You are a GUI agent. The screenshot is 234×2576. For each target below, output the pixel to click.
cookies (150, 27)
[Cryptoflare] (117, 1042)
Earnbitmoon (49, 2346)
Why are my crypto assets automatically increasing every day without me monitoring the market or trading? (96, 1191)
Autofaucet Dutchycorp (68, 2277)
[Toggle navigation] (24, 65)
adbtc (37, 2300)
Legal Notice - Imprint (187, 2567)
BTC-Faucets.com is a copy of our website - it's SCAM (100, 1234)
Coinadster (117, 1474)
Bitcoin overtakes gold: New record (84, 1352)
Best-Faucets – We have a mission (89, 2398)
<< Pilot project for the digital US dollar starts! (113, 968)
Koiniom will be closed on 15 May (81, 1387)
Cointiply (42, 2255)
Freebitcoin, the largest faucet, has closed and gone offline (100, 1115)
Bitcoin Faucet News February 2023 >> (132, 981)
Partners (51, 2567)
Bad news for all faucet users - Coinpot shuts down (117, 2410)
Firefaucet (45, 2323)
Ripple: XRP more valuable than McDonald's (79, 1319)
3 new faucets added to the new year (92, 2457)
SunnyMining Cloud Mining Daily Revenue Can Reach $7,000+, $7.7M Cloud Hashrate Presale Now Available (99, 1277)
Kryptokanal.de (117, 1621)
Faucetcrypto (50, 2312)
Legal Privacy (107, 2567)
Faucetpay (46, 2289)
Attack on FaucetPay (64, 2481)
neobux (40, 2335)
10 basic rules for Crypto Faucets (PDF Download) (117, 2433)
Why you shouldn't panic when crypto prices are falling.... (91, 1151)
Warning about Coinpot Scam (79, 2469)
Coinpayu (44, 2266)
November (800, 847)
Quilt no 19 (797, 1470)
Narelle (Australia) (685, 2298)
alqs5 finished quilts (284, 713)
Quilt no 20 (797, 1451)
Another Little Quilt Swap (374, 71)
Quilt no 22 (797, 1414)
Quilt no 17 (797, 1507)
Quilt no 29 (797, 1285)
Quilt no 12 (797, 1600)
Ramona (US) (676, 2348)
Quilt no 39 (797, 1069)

(Task directions):
Having read the entries above, restate them all word for word.

(Written answer):
You are a GUI agent. The screenshot is 234×2576. For each target below, output the pixel to click.
cookies (150, 27)
[Cryptoflare] (117, 1042)
Earnbitmoon (49, 2346)
Why are my crypto assets automatically increasing every day without me monitoring the market or trading? (96, 1191)
Autofaucet Dutchycorp (68, 2277)
[Toggle navigation] (24, 65)
adbtc (37, 2300)
Legal Notice - Imprint (187, 2567)
BTC-Faucets.com is a copy of our website - it's SCAM (100, 1234)
Coinadster (117, 1474)
Bitcoin overtakes gold: New record (84, 1352)
Best-Faucets – We have a mission (89, 2398)
<< Pilot project for the digital US dollar starts! (113, 968)
Koiniom will be closed on 15 May (81, 1387)
Cointiply (42, 2255)
Freebitcoin, the largest faucet, has closed and gone offline (100, 1115)
Bitcoin Faucet News February 2023 >> (132, 981)
Partners (51, 2567)
Bad news for all faucet users - Coinpot shuts down (117, 2410)
Firefaucet (45, 2323)
Ripple: XRP more valuable than McDonald's (79, 1319)
3 new faucets added to the new year (92, 2457)
SunnyMining Cloud Mining Daily Revenue Can Reach $7,000+, $7.7M Cloud Hashrate Presale Now Available (99, 1277)
Kryptokanal.de (117, 1621)
Faucetcrypto (50, 2312)
Legal Privacy (107, 2567)
Faucetpay (46, 2289)
Attack on FaucetPay (64, 2481)
neobux (40, 2335)
10 basic rules for Crypto Faucets (PDF Download) (117, 2433)
Why you shouldn't panic when crypto prices are falling.... (91, 1151)
Warning about Coinpot Scam (79, 2469)
Coinpayu (44, 2266)
November (800, 847)
Quilt no 19 (797, 1470)
Narelle (Australia) (685, 2298)
alqs5 finished quilts (284, 713)
Quilt no 20 (797, 1451)
Another Little Quilt Swap (374, 71)
Quilt no 22 (797, 1414)
Quilt no 17 (797, 1507)
Quilt no 29 (797, 1285)
Quilt no 12 (797, 1600)
Ramona (US) (676, 2348)
Quilt no 39 (797, 1069)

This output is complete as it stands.